01:11:24Guest:As a matter of fact, the similarities between the 60s and what is happening now are truly amazing.
01:11:32Guest:Yeah.
01:11:33Guest:How so exactly?
01:11:34Guest:Well, I think there is what there was in the 60s.
01:11:38Guest:There was a growing distrust of the government.
01:11:41Guest:Yeah.
01:11:42Guest:A growing distrust of the institutions, a belief.

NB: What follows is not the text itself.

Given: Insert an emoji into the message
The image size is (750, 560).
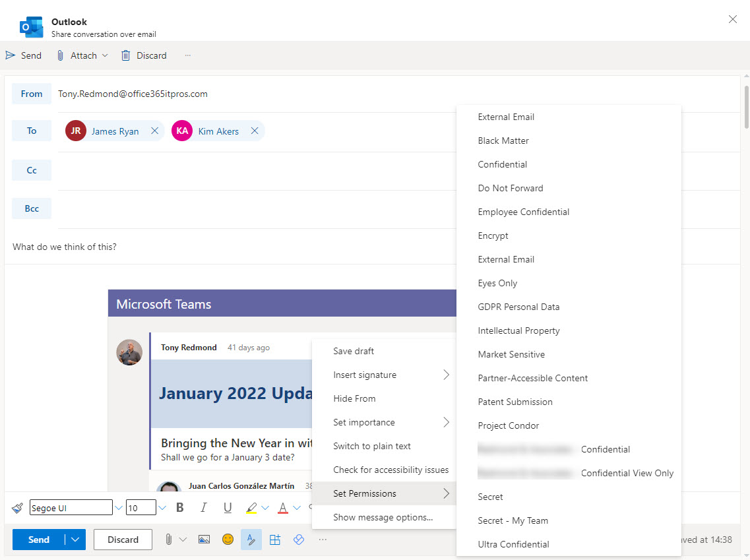Looking at the screenshot, I should (x=228, y=540).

01:11:46Guest:For instance, you can say Bernie Sanders on one side, Donald Trump.
01:11:50Guest:on another.
01:11:51Guest:Representing working class anger.
01:11:53Guest:Yeah.
01:11:53Guest:They were both at the extremes of the left and right.
01:11:57Guest:Yeah.
01:11:58Guest:But they were both tapping in to this discontent with the establishment as is.

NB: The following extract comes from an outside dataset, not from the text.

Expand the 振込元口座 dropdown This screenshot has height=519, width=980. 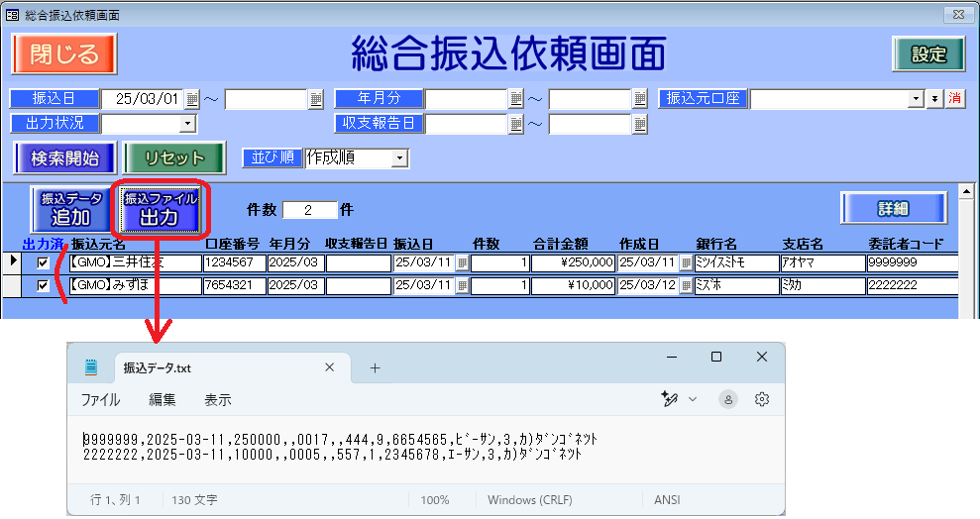pos(917,99)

01:12:05Guest:And that was a major thought of the 60s, at least the way I interpreted it.
01:12:10Guest:Sure.
01:12:10Guest:And I think that's it.
01:12:11Guest:So I felt the angels represented a working class revolt.
01:12:17Guest:Uh-huh.
01:12:17Guest:And the film did...
01:12:18Guest:incredibly well and which film was this this was the wild angel yeah first hell's angels picture yeah it was actually the opening night film of the venice film festival which nobody thought we were going to do with this little 15-day picture and the state department protested that it was not a portrayal a true portrayal of all american life and i was delighted i
01:12:44Guest:I thought I could not have gotten better publicity than the State Department attacking my film.
01:12:51Guest:You tapped in.
01:12:51Guest:Yeah.
01:12:52Guest:You were a threat.
01:12:52Guest:Yeah.
01:12:53Guest:They considered it to be that.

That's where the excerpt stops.